C’est là une réalité que le PPD a bien compris et qui l’as amené à mette en sourdine ses projets d’Independence ; sans compter le fait que la constituions de Taiwan, adoptée par le KMT rend toute modifications des frontière de la Chine des plus problématiques. Mais il n’en reste pas moins que, vu de Pékin,  dans climat de méfiance mutuelle qui prévaut dans les relations entre les deux pays on est de plus convaincu que Washington, plutôt que d’encourager les diverses parties chinoises à trouver un compromis cherche à alimenter une sécession.

Status quo

Or celle-ci n’est pas ce que désire le Taiwanais moyen. En effet si le pourcentage de Taiwanais en faveur d’une réunification avec la Chine continentale est insignifiant la grande majorité des habitants de l’ile ne demande qu’une chose : le maintient du statu quo. Or celui-ci est éloquent.

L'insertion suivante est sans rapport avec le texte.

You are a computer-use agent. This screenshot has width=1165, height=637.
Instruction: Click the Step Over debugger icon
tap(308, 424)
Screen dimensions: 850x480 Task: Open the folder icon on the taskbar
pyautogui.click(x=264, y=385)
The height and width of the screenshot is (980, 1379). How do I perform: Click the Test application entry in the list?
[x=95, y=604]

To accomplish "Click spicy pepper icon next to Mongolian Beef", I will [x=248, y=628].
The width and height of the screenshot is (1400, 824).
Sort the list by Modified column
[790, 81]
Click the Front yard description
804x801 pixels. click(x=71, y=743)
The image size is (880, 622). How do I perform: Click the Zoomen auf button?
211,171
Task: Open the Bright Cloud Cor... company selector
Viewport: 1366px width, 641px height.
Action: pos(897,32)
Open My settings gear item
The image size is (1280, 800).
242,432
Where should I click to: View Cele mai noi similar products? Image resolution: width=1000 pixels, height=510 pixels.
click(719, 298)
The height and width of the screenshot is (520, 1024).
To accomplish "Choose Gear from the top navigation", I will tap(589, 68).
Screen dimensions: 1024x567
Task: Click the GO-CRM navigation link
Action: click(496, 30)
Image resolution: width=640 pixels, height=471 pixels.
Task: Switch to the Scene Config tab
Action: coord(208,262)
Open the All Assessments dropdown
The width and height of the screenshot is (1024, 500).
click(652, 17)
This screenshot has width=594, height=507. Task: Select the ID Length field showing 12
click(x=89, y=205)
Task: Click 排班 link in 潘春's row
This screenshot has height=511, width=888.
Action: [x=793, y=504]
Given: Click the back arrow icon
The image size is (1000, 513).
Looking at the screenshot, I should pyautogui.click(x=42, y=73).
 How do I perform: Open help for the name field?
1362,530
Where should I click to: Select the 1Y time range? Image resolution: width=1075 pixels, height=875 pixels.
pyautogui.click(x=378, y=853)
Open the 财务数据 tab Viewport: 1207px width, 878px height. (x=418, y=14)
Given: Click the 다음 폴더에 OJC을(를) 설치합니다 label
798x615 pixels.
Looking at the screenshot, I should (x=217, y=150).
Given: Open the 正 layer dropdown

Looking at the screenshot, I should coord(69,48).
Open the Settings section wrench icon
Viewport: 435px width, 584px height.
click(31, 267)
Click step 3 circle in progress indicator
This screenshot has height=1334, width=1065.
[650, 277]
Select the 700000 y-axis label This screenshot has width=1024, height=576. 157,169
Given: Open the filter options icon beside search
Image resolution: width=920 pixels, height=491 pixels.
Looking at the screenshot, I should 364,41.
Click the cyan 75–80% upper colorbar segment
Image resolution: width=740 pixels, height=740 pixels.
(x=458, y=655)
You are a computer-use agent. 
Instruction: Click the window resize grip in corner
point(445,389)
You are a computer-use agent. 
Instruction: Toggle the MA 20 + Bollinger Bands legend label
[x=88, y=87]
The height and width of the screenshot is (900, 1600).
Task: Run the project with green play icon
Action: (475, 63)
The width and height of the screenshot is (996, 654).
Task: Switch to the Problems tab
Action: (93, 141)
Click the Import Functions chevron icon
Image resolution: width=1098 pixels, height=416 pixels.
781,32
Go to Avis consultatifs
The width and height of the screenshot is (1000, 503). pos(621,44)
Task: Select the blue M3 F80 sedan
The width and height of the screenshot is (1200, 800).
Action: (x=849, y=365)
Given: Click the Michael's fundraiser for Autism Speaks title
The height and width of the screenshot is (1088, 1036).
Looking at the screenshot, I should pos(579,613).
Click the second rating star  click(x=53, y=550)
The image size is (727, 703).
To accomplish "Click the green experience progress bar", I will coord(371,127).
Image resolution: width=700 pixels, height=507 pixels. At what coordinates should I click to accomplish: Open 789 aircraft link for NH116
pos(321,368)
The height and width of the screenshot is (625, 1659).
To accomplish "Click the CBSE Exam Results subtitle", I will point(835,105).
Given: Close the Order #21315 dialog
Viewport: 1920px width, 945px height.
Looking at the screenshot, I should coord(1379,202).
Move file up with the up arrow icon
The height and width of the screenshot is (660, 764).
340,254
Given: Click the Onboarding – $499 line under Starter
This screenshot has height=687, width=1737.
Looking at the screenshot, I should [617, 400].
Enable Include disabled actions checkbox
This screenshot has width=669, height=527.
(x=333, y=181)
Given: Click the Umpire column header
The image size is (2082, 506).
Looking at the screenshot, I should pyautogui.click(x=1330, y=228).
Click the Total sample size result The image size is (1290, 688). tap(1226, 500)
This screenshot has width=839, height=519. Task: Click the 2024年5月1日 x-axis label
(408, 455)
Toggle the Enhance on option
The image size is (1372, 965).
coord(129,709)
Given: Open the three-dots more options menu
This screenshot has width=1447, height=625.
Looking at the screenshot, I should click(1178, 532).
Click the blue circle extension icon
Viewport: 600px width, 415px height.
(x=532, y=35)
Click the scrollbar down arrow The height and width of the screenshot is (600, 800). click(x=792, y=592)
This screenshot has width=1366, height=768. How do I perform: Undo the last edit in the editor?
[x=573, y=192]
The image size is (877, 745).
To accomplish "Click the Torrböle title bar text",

On estime que entre 2 % et 3 % e la population de Taiwan soit environs 500 000 travaille en Chine en toute légalité. Taiwan, avec 190 milliards de dollars est le premier investisseur extérieur en Chine qui est la destination de 43 % des exportations de l’ile et 22 % de ses importations. Certes il y a parfois des embargos de pure forme mais dans le fonds les relations économiques entre les deux Chines ne semblent guère affectées par les manifestations de force.

Un avenir incertain.

Reste l’avenir. Lorsque Truman a envoyé la 7 flotte dans le détroit de Taiwan il l’as fait parce que il en avait les moyens et qu’il n’y avait personne pour l’en empêcher. Reste à savoir si dans les décennies à venir Washington aura et les moyens et la volonté pour intervenir à 12 000 km de ses cotes en faveur d’une ile peuplée de quelques  22 millions d’habitants au risque d’entrer en guerre avec la deuxième puissance économique au monde.

Alexandre Casella ; Ancien directeur pour l’Asie au HCR et ancien Secrétaire Exécutif au Centre Asiatique des HEI.